Photo: Sam Liew
Customer centricity has become a key priority in the era of digital businesses. In fact, 89 percent of business leaders surveyed by Gartner believe that customer experience will be their primary basis for competition by 2016. Competing and winning in this new era demands a focus on positive user-centric experiences.
With the advent of the Internet of Things (IoT), most encounters are now increasingly digitalised in nature; "gadgets" previously deemed as ordinary are now intelligent devices that can enable personalised experiences. Think smart lights that react to environmental factors to provide individual user experiences and cars that fine-tune their performance by learning the driver's habits.
The Accenture Technology Vision 2015 report found that companies are exploring a variety of emerging channels to engage customers including: wearables (62 percent), connected TVs (68 percent), connected cars (59 percent), and smart objects (64 percent).

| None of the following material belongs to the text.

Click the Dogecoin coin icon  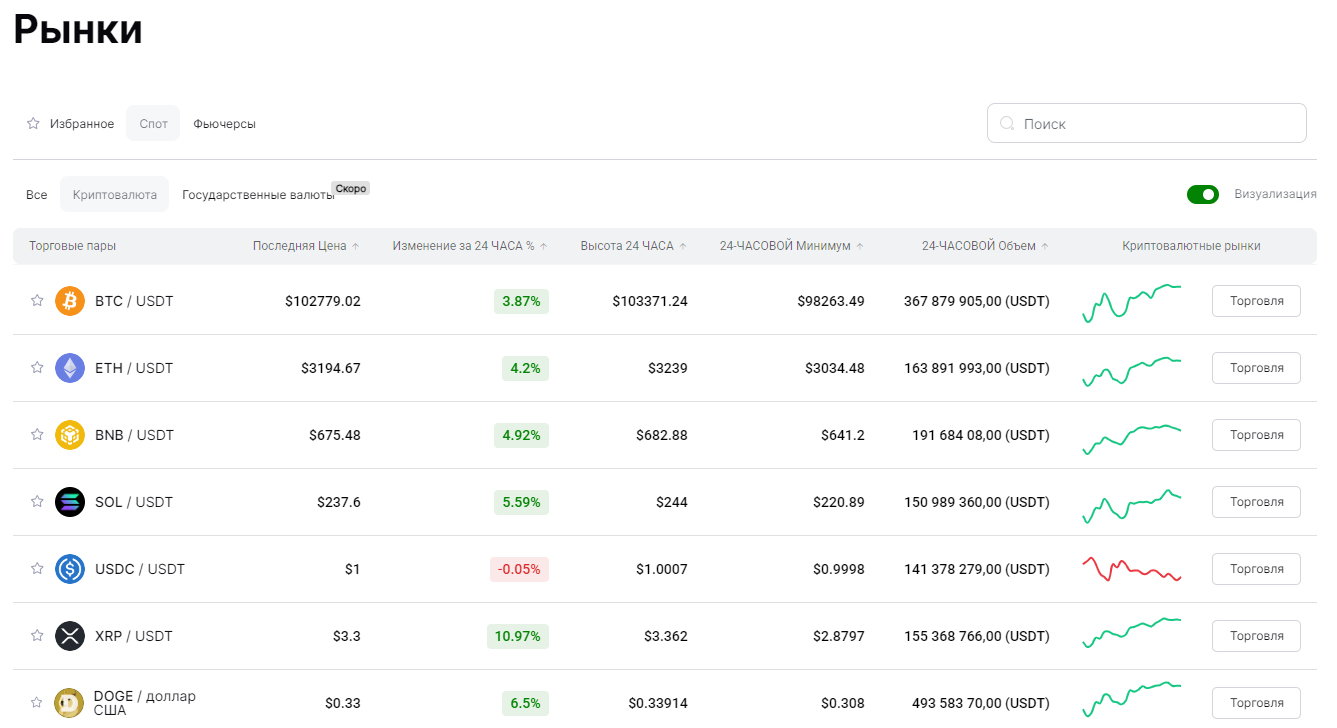70,703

These, and similar examples, are coalescing into the "Internet of Me" — the emerging interconnected environment, in which businesses are building products and services to be designed and created by specifically centring on the individual. It is one of five trends covered in Accenture's latest research on technology vision, and a key approach in which enterprises can stretch their boundaries.
Companies integrating personalisation with their core product or service are finding a significant competitive advantage. Forward-thinking businesses are changing the way they build new applications, products and services, and reaping benefits as a result. Sixty percent of organisations Accenture surveyed indicate they are seeing a positive ROI on their investments in personalisation technologies.

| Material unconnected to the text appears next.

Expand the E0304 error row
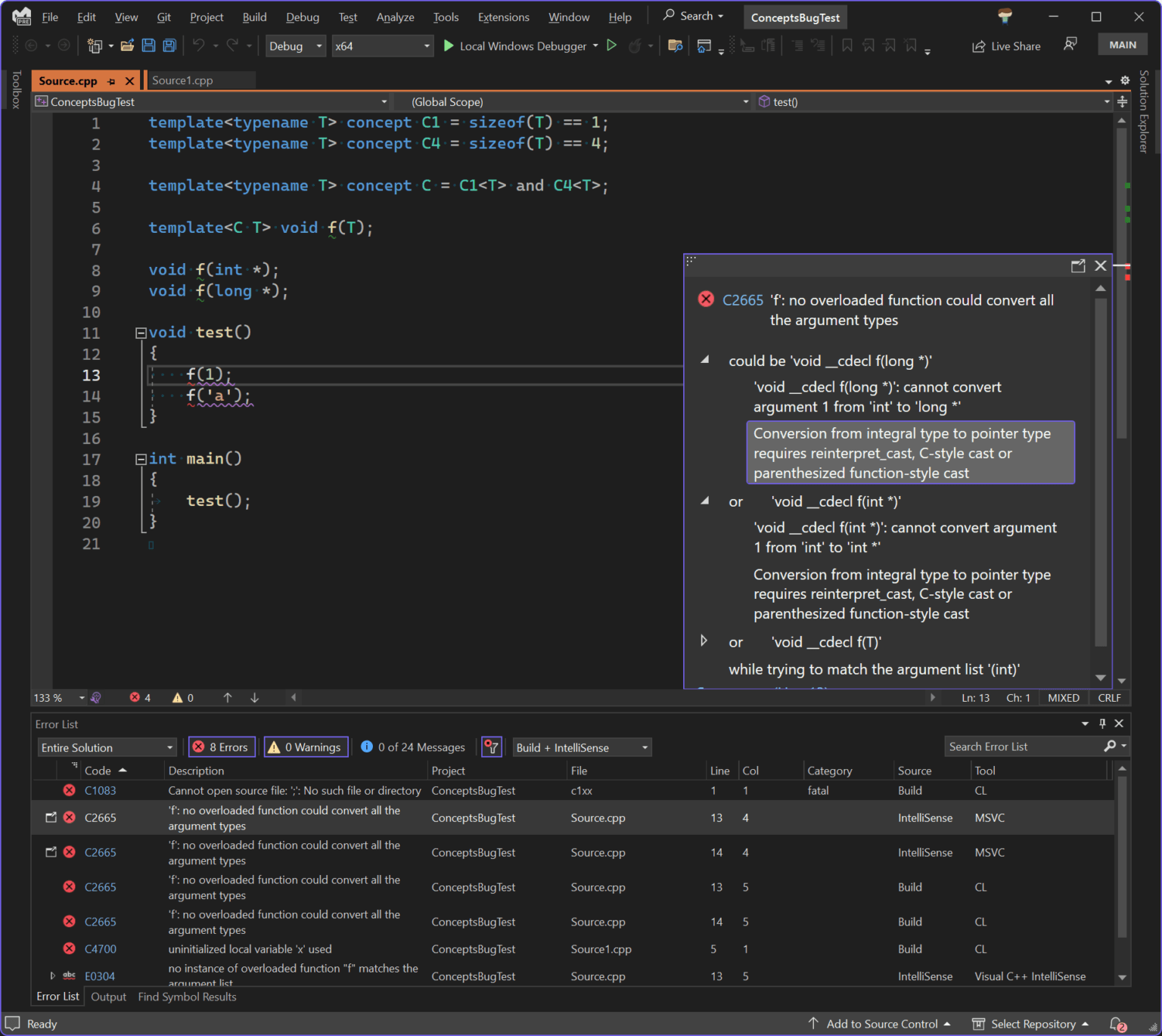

The "Internet of Me" will fundamentally impact the way businesses design applications. Looking ahead, the focus will be on making people the centre of business decisions. Features and functionality must reflect what individuals are trying to accomplish, enabling them to control, measure and even automate parts of their lives in both the digital and physical worlds.
Leading companies are already moving in this direction. For example, the new connected car from Mercedes-Benz includes application programming interface (API) connections to Nest thermostats at the driver's home. The car can notify the thermostat as to when the driver will arrive, and the thermostat adjusts the in-home temperature to the driver's desired settings.

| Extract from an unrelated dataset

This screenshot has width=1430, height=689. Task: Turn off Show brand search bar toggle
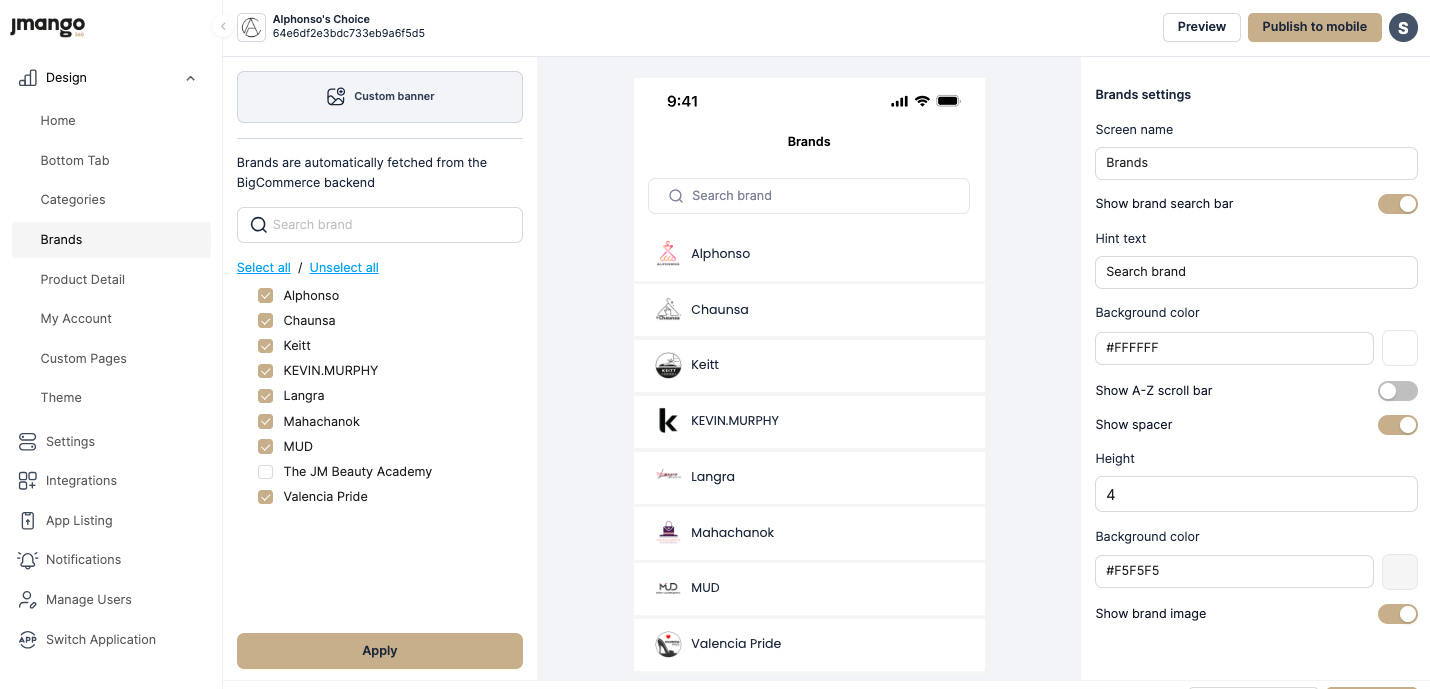(x=1397, y=204)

The "Internet of Me" also raises customer "mindshare" stakes and the IoT makes this opportunity even greater. Rather than a single channel, such as the PC or mobile phone, the convergence of the digital and physical worlds is creating hundreds of potential channels that reach deep into every aspect of people's lives.
As consumer adoption of connected devices grows, businesses have the opportunity to define how people will use them, as well as how the devices will connect with one another and what form those interactions will take.